> [Texte affiché]
______

Enfance, Lecture, Plaisir de lire...
mardi 24 juin 2008
Mon enfance, dans
l’Algérie coloniale, s’est passée dans deux lieux. Mon père était
instituteur. L’année scolaire se déroulait dans un petit village de colonisation, dans la plaine de la Mitidja, non loin d’Alger. Mon père
était le seul instituteur algérien musulman, au milieu de
collègues français, la plupart débarqués récemment de la France
métropolitaine. Quand arrivaient les vacances scolaires, nous
retournions à la ville d’où est originaire toute ma famille
maternelle et paternelle ; c’est une des plus vieilles villes
d’Algérie, qui s’appelle Cherchell, qui s’appelait, dans l’antiquité,
Césarée, près de Tipasa, elle fut la capitale de la Maurétanie
Cesarienne pendant cinq siècles.
Dans cette cité, repeuplée au seizième
siècle par des familles de réfugiés andalous, toutes mes attaches
et les traditions des miens se trouvent là. Alors que, dans le
petit village de colonisation, nous étions isolés : la population
autochtone étant presque entièrement composée d’ouvriers dépossédés,
salariés dépendant de colons français très riches.

______

> [Consigne 1] Résume le texte ci-dessus en deux phrases.
> [Consigne 2] Dans les enregistrements, recopie seulement les lignes comprises entre celle qui contient "Screen dimensions: 554x1200" et celle qui contient "Select the $500,001", ces deux lignes incluses. Substitue "Instruction" à "Given" et ne change rien d'autre.

______

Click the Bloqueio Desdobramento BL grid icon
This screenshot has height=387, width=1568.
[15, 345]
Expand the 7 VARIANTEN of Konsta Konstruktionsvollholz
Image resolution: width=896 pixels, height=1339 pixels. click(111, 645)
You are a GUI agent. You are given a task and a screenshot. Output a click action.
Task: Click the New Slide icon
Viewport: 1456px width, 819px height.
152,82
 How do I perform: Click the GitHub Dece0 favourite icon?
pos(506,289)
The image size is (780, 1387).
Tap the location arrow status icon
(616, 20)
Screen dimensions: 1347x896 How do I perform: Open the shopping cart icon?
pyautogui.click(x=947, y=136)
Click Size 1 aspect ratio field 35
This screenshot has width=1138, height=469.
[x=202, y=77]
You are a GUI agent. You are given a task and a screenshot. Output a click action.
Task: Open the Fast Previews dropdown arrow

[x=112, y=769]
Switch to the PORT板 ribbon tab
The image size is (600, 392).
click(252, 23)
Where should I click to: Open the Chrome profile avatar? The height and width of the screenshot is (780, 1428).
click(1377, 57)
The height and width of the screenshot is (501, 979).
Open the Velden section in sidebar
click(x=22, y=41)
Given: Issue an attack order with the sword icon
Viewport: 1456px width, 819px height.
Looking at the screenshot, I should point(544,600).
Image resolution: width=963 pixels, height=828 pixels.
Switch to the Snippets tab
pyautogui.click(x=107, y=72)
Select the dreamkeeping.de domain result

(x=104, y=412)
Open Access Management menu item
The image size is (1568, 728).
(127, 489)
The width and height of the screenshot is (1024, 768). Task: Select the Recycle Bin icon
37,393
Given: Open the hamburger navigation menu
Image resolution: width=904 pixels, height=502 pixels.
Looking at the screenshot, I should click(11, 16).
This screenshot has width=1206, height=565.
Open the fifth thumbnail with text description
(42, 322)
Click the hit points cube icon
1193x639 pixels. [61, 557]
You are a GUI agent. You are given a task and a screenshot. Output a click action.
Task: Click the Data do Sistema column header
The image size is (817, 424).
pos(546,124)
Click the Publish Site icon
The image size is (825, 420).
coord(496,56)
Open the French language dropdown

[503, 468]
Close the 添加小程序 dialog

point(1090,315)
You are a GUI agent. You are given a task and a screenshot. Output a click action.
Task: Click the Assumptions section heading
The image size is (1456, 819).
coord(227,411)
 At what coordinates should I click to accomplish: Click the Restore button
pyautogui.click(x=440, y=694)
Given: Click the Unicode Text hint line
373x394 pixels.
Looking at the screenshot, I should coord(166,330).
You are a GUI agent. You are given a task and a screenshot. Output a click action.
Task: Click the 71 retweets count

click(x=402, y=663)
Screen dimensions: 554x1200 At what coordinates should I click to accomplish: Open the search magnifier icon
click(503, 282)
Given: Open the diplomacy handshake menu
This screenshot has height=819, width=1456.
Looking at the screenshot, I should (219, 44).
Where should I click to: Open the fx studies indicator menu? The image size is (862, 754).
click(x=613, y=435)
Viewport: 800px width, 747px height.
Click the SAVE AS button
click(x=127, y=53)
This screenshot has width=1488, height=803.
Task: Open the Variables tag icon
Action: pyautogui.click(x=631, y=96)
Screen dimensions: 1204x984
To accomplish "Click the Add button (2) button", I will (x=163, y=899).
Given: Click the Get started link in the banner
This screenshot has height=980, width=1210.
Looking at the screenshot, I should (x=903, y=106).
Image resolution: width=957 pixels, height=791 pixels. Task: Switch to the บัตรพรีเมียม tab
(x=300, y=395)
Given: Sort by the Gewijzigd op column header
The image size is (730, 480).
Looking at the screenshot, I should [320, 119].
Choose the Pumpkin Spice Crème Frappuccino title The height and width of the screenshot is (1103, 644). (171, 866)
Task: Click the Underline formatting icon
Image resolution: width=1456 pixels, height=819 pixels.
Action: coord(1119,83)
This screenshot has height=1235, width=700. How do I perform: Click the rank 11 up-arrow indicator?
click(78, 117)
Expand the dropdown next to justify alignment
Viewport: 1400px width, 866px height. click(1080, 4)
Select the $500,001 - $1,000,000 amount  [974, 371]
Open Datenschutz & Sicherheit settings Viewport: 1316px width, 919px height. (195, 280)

______

> [Réponse 1] Cette enfance dans l'Algérie coloniale s'est passée entre deux lieux : un petit village de colonisation de la plaine de la Mitidja, où le père était le seul instituteur algérien musulman au milieu de collègues français, et Cherchell, ville d'origine de toute la famille, où l'on retournait pendant les vacances. Cherchell, l'antique Césarée, fut la capitale de la Maurétanie Césarienne pendant cinq siècles et rassemble toutes les attaches et les traditions de la famille, alors qu'au village la famille vivait isolée parmi des ouvriers dépossédés qui dépendaient de colons français très riches.

> [Réponse 2]
Screen dimensions: 554x1200 At what coordinates should I click to accomplish: Open the search magnifier icon
click(503, 282)
Instruction: Open the diplomacy handshake menu
This screenshot has height=819, width=1456.
Looking at the screenshot, I should (219, 44).
Where should I click to: Open the fx studies indicator menu? The image size is (862, 754).
click(x=613, y=435)
Viewport: 800px width, 747px height.
Click the SAVE AS button
click(x=127, y=53)
This screenshot has width=1488, height=803.
Task: Open the Variables tag icon
Action: pyautogui.click(x=631, y=96)
Screen dimensions: 1204x984
To accomplish "Click the Add button (2) button", I will (x=163, y=899).
Instruction: Click the Get started link in the banner
This screenshot has height=980, width=1210.
Looking at the screenshot, I should (x=903, y=106).
Image resolution: width=957 pixels, height=791 pixels. Task: Switch to the บัตรพรีเมียม tab
(x=300, y=395)
Instruction: Sort by the Gewijzigd op column header
The image size is (730, 480).
Looking at the screenshot, I should [320, 119].
Choose the Pumpkin Spice Crème Frappuccino title The height and width of the screenshot is (1103, 644). (171, 866)
Task: Click the Underline formatting icon
Image resolution: width=1456 pixels, height=819 pixels.
Action: coord(1119,83)
This screenshot has height=1235, width=700. How do I perform: Click the rank 11 up-arrow indicator?
click(78, 117)
Expand the dropdown next to justify alignment
Viewport: 1400px width, 866px height. click(1080, 4)
Select the $500,001 - $1,000,000 amount  [974, 371]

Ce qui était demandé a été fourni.